Work to complete: Provide the records once more, identical to the original.

[Stored items]
═══

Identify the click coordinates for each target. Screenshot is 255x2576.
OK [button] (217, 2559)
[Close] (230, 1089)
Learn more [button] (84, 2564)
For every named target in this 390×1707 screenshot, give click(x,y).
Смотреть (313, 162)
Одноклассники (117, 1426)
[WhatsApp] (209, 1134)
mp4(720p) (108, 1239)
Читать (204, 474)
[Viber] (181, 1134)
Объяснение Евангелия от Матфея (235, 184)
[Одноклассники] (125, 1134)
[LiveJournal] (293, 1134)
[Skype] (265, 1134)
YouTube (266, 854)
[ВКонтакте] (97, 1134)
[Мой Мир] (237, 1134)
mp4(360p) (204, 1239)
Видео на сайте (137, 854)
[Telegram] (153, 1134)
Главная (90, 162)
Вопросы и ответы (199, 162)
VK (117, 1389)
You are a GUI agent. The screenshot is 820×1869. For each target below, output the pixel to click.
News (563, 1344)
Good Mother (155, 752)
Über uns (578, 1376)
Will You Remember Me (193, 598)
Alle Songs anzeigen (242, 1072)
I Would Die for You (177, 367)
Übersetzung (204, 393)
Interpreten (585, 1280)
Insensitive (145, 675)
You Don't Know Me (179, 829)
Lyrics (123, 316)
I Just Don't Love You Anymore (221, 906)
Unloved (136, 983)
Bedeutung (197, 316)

═══

Written reply:
Identify the click coordinates for each target. Screenshot is 255x2576.
OK [button] (217, 2559)
[Close] (230, 1089)
Learn more [button] (84, 2564)
For every named target in this 390×1707 screenshot, give click(x,y).
Смотреть (313, 162)
Одноклассники (117, 1426)
[WhatsApp] (209, 1134)
mp4(720p) (108, 1239)
Читать (204, 474)
[Viber] (181, 1134)
Объяснение Евангелия от Матфея (235, 184)
[Одноклассники] (125, 1134)
[LiveJournal] (293, 1134)
[Skype] (265, 1134)
YouTube (266, 854)
[ВКонтакте] (97, 1134)
[Мой Мир] (237, 1134)
mp4(360p) (204, 1239)
Видео на сайте (137, 854)
[Telegram] (153, 1134)
Главная (90, 162)
Вопросы и ответы (199, 162)
VK (117, 1389)
You are a GUI agent. The screenshot is 820×1869. For each target below, output the pixel to click.
News (563, 1344)
Good Mother (155, 752)
Über uns (578, 1376)
Will You Remember Me (193, 598)
Alle Songs anzeigen (242, 1072)
I Would Die for You (177, 367)
Übersetzung (204, 393)
Interpreten (585, 1280)
Insensitive (145, 675)
You Don't Know Me (179, 829)
Lyrics (123, 316)
I Just Don't Love You Anymore (221, 906)
Unloved (136, 983)
Bedeutung (197, 316)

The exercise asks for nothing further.